As the days grow shorter, we’re spending most of our time getting ready for the winter season; harvesting vegetables from the garden, cleaning rabbit pens, scouting the woods for signs of deer, splitting and stacking wood, hunting ducks, foraging for mushrooms and picking apples! Our garage is filled with boxes and the sweet perfume of apples, “sweating”, waiting to be pressed into cider.
Maine is blessed with an abundance of apple trees, many planted generations ago by hardy homesteaders. Because apples are highly adaptive plants, the deer and birds have spread the trees into the fields and forests. And even though this had been a dry summer, trees with bright red and golden orbs line the roads, often with piles of fruit on the pavement.

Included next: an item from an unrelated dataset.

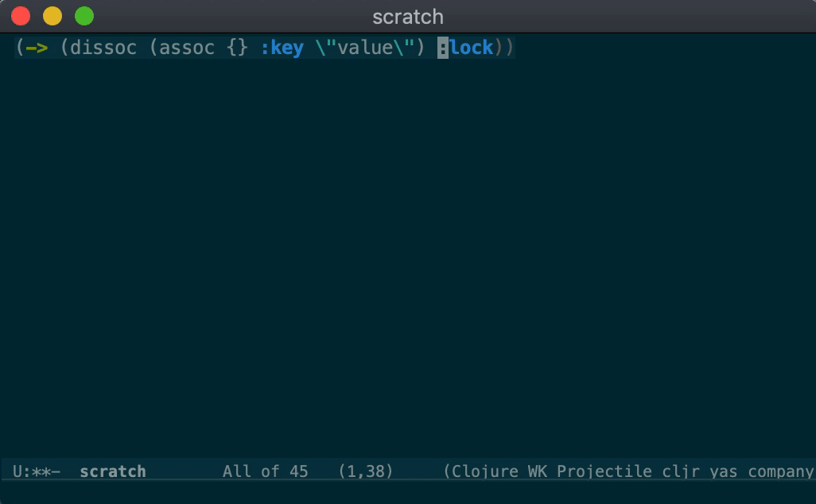816x504 pixels.
Task: Click on the word dissoc in code
Action: pos(103,48)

For our early ancestors, the apple was not just a sweet table fruit. Apples were a source of vinegar, a hearty beverage; cider, a sweetener; apple molasses, and animal feed.

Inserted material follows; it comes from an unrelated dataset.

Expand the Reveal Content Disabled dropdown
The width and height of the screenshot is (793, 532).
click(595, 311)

There are hundreds of varieties, but four major categories. Firm-tart apples like Granny Smith, Rhode Island Greening and Northern Spy and firm-sweet apples like Golden Delicious and Pink Lady are best for baking. Tender-tart apples like McIntosh, Cortland and Macoun break down easily during cooking, and make a superb sauce. Tender-sweet apples, like Gala and Fuji are delicious is salads and eaten out of hand.
Surrounded by all these apples, I’ve been dreaming about apple pies. As I’m not really the pie maker in the family, I decided to try my hand at Apple Crumb Pie; a mound of tart apples covered with a crunchy, sweet, crumbly topping. It’s like an apple pie and apple crisp all in one bite. My apple of choice was Maiden Blush, a variety that hails from New Jersey with a vintage around 1817. Similar to a Granny Smith, it makes up into a delicious crumb pie.

Apple Crumb Pie
Ingredients
- Bottom crust for a 9 or 10-inch pie
- 3– 4 cups peeled apple slices about 6 – 8 apples
- ½ cup sugar
- 1 teaspoon cinnamon
- 1 cup all purpose flour
- ½ cup cane sugar
- ½ cup unsalted butter cold, cut into pieces
- 1 teaspoon cinnamon
- ½ teaspoon grated nutmeg
Instructions
- Preheat the oven to 400 degrees. Butter a 9 or 10 inch pie plate and line it with a pastry shell.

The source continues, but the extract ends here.